Metabolism of the skin
tumor promoter butylated hydroxy-
toluene hydroperoxide (2,6-di-tert-butyl-4-hydroperoxyl-4-methyl-2,5-
cyclohexadienone;
BHTOOH) to reactive intermediates is required for
tumor promotion by this compound. In particular, an electrophilic
quinone methide is known to mediate both in vivo
tumor promotion as well as in vitro cytotoxicity by
BHTOOH. In the present study, the role of this reactive intermediate in the induction of
ornithine decarboxylase (ODC), a gene strongly associated with
tumor promotion, was investigated in cultured keratinocytes.
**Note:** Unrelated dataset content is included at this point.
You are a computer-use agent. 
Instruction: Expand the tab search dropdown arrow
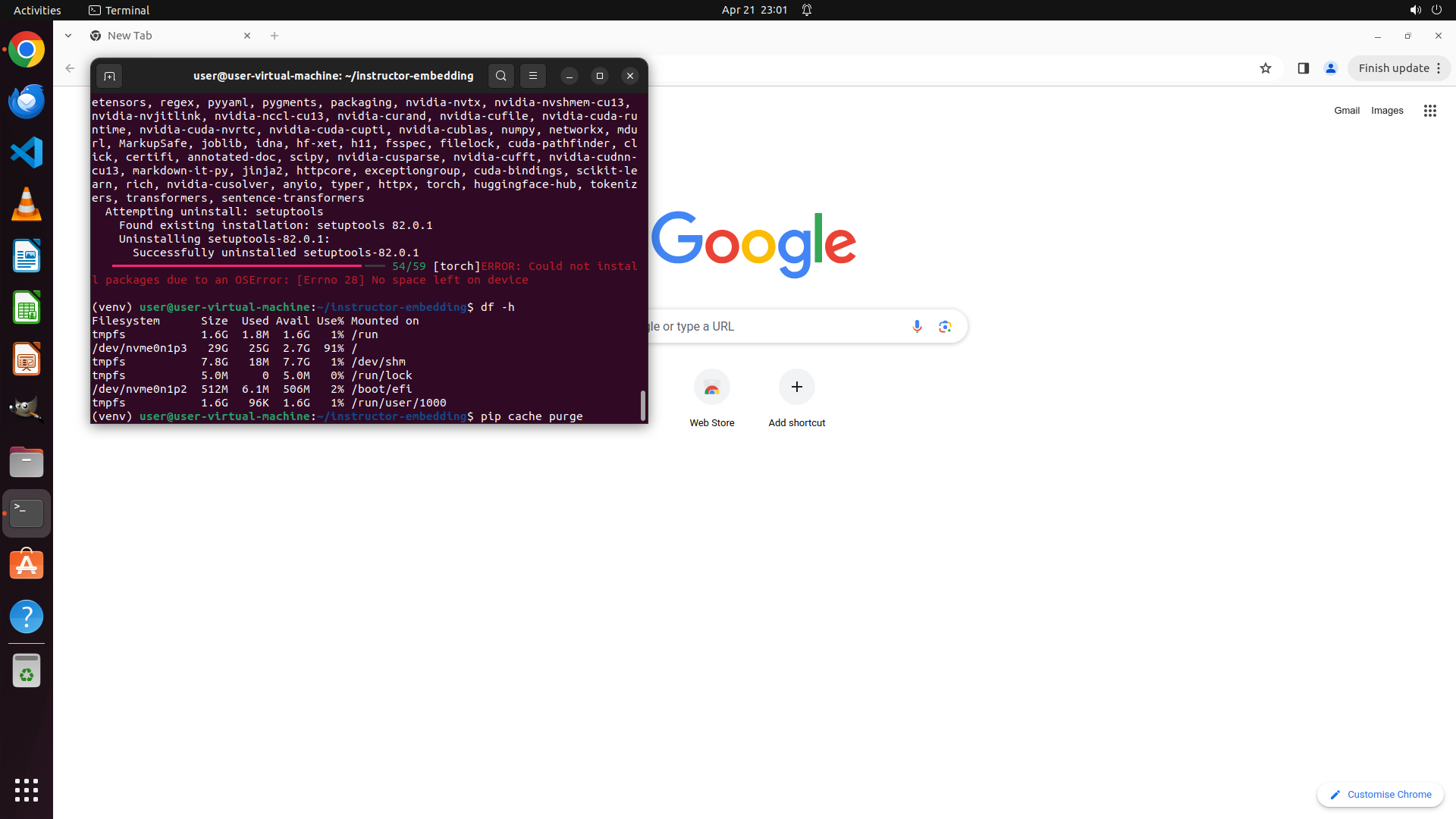[68, 36]
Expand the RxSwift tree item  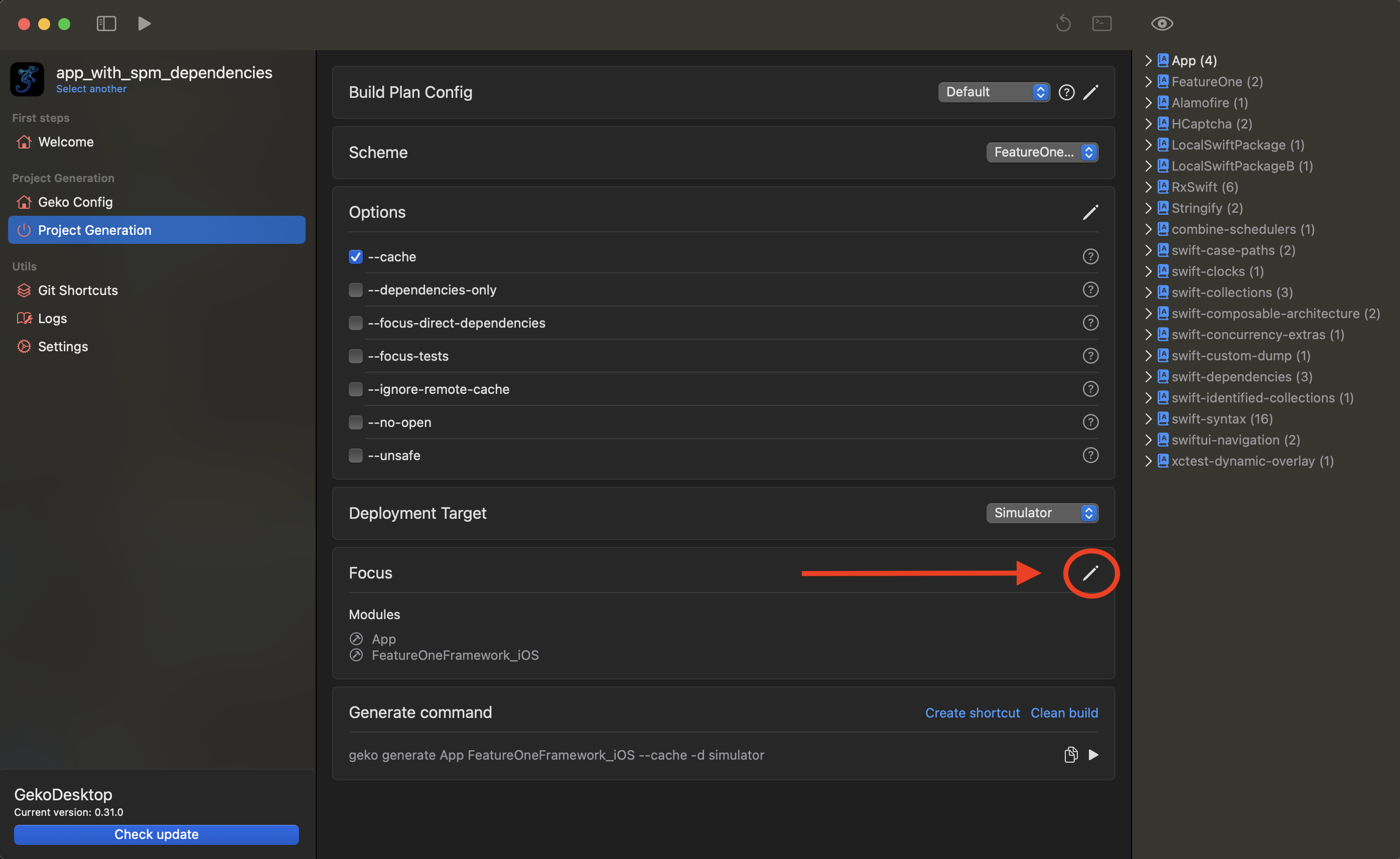point(1148,187)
BHTOOH stimulates a time-dependent increase in ODC
enzyme activity, paralleled by ODC
mRNA induction, suggesting transcriptional regulation of ODC by
BHTOOH. Depletion of intracellular
glutathione caused a 5-fold potentiation of keratinocyte sensitivity to
BHTOOH. Concordantly, ODC induction by
BHTOOH could be completely inhibited by soluble
thiol compounds. These results suggest that ODC induction is mediated by a
thiol-reactive metabolite of
BHTOOH. The
iron-specific
chelator desferal blocked ODC induction by
BHTOOH, indicating that formation of this intermediate is
iron-dependent. Substitution of the 4-methyl group of
BHTOOH with alkyl groups of incrementally larger size is known to reduce accordingly
quinone methide production; comparative study of these
BHTOOH analogs demonstrated a corresponding loss of potency for ODC induction, indicating that
BHT-quinone methide mediates the in vitro induction of ODC by
BHTOOH. Finally,
kinase inhibitor studies suggested a role for
protein kinase C in the induction of ODC by
BHTOOH. Taken together, these results provide insight into the cellular mechanisms through which the reactive electrophile
BHT-quinone methide can mediate alterations in gene expression, such as occur in
tumor promotion in vivo.